I spent much of today paying bills at work. I hate bills. It’s not that I hate cutting checks- like I should get stuff for free or something (though that would be awesome) … It is just that I hate this piece of youth ministry and family administration. I hate this part of my job. I hate this part of my life. I hate balancing my checkbook. I even do most of it online so that it is as simple as possible. No stamps. No checks…. but I still HATE it. If I was rich, I’d hire an accountant before a gardener.

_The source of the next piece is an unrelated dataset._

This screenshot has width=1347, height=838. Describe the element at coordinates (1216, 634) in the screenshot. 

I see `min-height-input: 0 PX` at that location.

Everytime I try to give this job away at work, it comes back to me. I had a volunteer at my last church who did this for me. She asked about it and was on top of when the bills were due. She came in every week to get it done. I handed it to her, she did it, and I just signed the request. That was about it. Since I no longer have her to tally up my bills and I don’t have an admin assistant and I’m not smart enough to figure out how to find a volunteer to OWN this area of my life…. well, now I spend hours doing it myself- and sadly- I also spend money on last minute fees to rush junk cuz I HATE this… but maybe I already said that. AHHH!

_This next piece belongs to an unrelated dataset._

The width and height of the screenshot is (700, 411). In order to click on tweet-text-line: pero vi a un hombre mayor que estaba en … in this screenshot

I’m going to go to bed now and dream I’m rich enough to hire a big fancy money man.

CHEERS TO MOMS

We went on a harbor cruise today in San Diego Bay with my wife and her parents after church. I ate way too much. I really tested the “all you can eat buffet” idea. I laughed at Jake a lot. He was on a first name basis with the Captain after his 500th question to the poor guy. They have an “open cabin” policy and you can come in and say hi and watch while he drives the boat. That policy surely will be changing now that Jake torchered the guy with 3 1/2 year old questions. But I think the funniest thing was the way he wanted to toast everyone and how he grabbed his sparkling cider with such zeal. He really likes to say CHEERS!

So Cheers to mom and your mom. Jake and I raise our glass to Mom’s everywhere who love kids unconditionally and who give selflessly. You are a rarity. Trust me. I work with some high school students who can tell some stories to prove it. Today I met one whose mom left him when he was 2. You are a rarity. Thanks Mom.